#SQL Engine

The SQL engine is one of the core components of the database. Its main responsibilities are to process SQL requests submitted in text form by clients and execute them, as well as to return the query result set to clients when necessary.

# SQL Execution Process

A complete SQL execution process consists of four stages: parsing, verification, optimization, and execution. The optimization stage is further divided into REWRITE, execution plan generation, and dynamic rewriting.

Parse Stage

In the parse stage, lexical, syntactical, and semantic parsing are performed, generating a tree-like parsing result called the Parse Tree.
Verify Stage

In the verify stage, user role privilege verification, data validity checks, and syntactic constraint validations are conducted. Additionally, part of the work of the optimizer is brought forward to optimize the Parse Tree structure, thereby reducing the burden on subsequent stages for performance acceleration.
Optimize Stage

In the optimize stage, the final executable SQL execution plan is generated based on the input Parse Tree.
Execute Stage

In the execute stage, operators in the SQL execution plan are executed, supporting parallel computation to improve efficiency.

# Optimizer

The optimizer is a core component of the SQL engine. The YashanDB optimizer employs a Cost Based Optimizer (CBO) mode.

The optimizer generates the optimal execution plan as much as possible based on the input Parse Tree and provides it as input for the executor to complete the subsequent execution process. The execution plan includes data access paths, table join order, and other execution operator information. The CBO optimizer of YashanDB calculates the cost required for data access and processing based on statistics, selecting the best scheme to generate the execution plan.

Statistics

This mainly includes statistics of tables, columns, and indexes, such as the number of rows in a table, the average length of the columns, and the number of columns in the index.
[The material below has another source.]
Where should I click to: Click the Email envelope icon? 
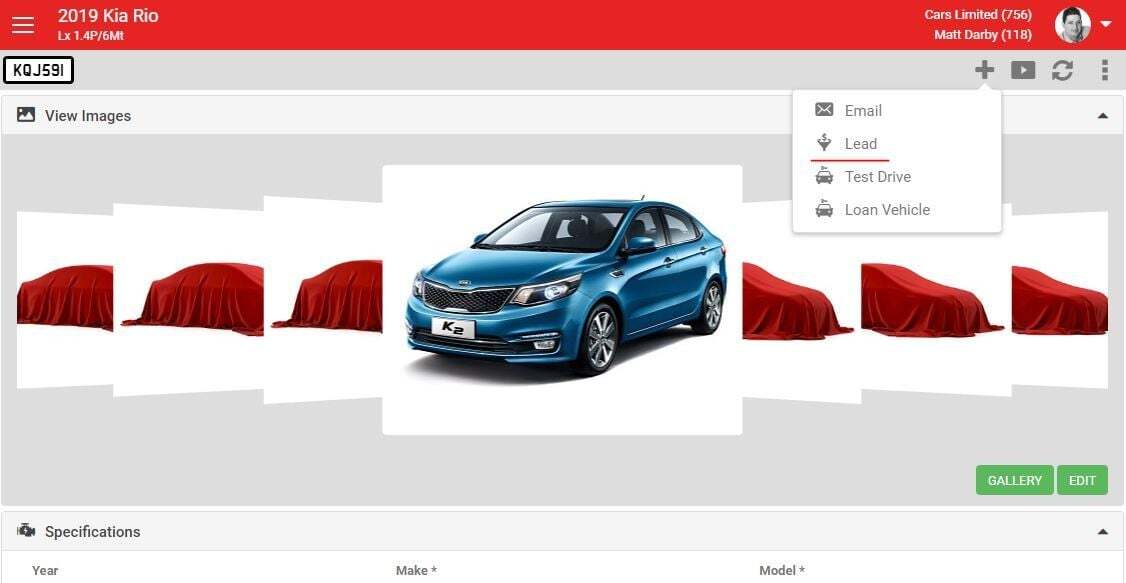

Statistics can be collected dynamically, through scheduled tasks, and manually triggered methods. Meanwhile, technologies like parallel statistics and sampling statistics are used to accelerate the efficiency of statistics collection, providing timely updated information for the optimizer.
Execution Operators

Operators define specific types of computational operations and are the basic building blocks of the execution plan. YashanDB implements the following basic operators:
- Scan Operator
- Join Operator
- Query Operator
- Sort Operator
- Auxiliary Functionality Operator
- PX Parallel Execution Operator
HINT

HINT provides measures for users to intervene in the SQL execution plan, such as specifying the table scan method, execution order, and parallel degree. The optimizer will generate the optimal execution plan based on these hints in conjunction with the statistics.
Parallelism

Parallelism describes the level of concurrent processing during SQL execution. The parallel degree can be specified through parameters or HINTs, allowing SQL to be executed using multi-threaded concurrent execution, thereby improving the execution efficiency of SQL statements.

# Vectorization Calculation

YashanDB supports vectorization calculation, where the core principle is to utilize SIMD (Single Instruction Multiple Data) technology for batch computations, improving calculation efficiency.

The content of vectorization calculation includes:

Batch processing: Data transmitted between operators is no longer individual records but a batch of data.
Parallel computation: Operators are executed concurrently.

The vectorization calculation framework includes:

Vectors: The data structure used for transmitting data between operators, consisting of a batch of contiguous memory that stores column data of the same type and known length.
Expressions: General expressions such as literals, columns, and functions. By establishing a computational expression structure and binding it to the required context information and schema, an executable expression is created for computation.
Execution Operators: Operators are functionality units in SQL that execute the query plan. They process input vector data and output results, which are also vector data.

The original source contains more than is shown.